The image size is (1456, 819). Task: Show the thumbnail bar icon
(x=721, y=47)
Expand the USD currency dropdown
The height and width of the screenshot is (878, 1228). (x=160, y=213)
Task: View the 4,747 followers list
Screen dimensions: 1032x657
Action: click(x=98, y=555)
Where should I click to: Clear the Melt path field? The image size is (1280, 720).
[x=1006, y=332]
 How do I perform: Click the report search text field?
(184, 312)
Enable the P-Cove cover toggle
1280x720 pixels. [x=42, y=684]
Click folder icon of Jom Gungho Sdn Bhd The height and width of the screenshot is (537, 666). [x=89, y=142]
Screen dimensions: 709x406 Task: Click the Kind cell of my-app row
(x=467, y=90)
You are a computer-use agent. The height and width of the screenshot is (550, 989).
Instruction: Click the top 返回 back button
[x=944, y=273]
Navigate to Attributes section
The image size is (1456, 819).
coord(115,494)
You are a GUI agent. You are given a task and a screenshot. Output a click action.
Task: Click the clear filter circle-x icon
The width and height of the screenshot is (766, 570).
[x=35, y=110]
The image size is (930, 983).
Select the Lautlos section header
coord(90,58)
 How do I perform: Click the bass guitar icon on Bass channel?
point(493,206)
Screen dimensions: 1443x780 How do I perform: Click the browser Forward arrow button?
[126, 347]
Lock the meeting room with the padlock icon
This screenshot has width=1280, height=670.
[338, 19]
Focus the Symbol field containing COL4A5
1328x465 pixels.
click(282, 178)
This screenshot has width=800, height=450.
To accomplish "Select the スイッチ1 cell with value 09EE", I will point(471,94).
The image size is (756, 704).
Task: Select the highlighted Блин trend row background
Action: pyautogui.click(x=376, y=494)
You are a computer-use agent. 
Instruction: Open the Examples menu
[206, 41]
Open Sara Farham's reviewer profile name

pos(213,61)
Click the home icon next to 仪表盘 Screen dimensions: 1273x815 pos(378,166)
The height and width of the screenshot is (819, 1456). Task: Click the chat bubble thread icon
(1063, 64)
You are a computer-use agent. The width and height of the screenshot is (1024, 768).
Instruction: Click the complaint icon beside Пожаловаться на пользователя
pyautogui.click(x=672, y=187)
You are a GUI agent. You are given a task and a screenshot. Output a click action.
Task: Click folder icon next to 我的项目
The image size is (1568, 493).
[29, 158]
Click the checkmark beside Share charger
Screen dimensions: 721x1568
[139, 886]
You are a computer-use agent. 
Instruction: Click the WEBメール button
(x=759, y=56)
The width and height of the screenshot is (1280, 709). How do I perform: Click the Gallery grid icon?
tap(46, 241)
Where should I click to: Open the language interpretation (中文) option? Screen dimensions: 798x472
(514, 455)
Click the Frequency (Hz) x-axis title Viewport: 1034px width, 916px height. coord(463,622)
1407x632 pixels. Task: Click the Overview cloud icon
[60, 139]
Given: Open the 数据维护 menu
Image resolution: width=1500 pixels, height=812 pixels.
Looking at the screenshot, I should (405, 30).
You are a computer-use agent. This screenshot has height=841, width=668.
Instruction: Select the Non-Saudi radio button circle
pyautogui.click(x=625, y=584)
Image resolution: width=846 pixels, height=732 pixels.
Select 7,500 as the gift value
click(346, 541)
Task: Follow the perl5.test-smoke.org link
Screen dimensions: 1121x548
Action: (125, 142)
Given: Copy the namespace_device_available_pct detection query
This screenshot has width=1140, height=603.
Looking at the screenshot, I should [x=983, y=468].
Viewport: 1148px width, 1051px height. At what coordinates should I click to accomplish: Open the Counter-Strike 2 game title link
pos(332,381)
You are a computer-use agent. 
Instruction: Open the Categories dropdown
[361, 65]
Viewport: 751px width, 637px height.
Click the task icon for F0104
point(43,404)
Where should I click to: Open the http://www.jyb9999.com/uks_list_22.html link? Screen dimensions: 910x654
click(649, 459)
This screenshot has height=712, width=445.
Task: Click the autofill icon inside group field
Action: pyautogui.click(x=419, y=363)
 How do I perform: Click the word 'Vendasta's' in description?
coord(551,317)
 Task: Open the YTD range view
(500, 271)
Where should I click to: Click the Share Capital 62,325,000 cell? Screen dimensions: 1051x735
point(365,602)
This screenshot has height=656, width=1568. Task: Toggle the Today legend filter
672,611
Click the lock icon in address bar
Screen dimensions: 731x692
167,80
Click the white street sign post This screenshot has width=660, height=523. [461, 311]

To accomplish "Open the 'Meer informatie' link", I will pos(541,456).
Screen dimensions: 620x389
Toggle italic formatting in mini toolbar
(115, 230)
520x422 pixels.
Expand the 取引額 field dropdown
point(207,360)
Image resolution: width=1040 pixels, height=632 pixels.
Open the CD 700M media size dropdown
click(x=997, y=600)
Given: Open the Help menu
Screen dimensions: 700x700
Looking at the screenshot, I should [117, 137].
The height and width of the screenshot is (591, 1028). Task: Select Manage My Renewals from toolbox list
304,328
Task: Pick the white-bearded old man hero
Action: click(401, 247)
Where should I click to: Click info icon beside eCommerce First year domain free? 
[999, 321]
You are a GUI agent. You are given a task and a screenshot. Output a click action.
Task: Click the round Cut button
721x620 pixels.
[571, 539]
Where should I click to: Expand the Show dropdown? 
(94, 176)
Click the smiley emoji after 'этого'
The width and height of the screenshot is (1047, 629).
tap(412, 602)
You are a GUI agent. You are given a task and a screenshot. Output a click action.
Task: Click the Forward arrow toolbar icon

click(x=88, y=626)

----------------

### The task
Using the entries above, give back exactly the line containing "Task: Click the clear filter circle-x icon", the line containing "Lock the meeting room with the padlock icon", and every line between them, and nothing else.

### Written answer
Task: Click the clear filter circle-x icon
The width and height of the screenshot is (766, 570).
[x=35, y=110]
The image size is (930, 983).
Select the Lautlos section header
coord(90,58)
 How do I perform: Click the bass guitar icon on Bass channel?
point(493,206)
Screen dimensions: 1443x780 How do I perform: Click the browser Forward arrow button?
[126, 347]
Lock the meeting room with the padlock icon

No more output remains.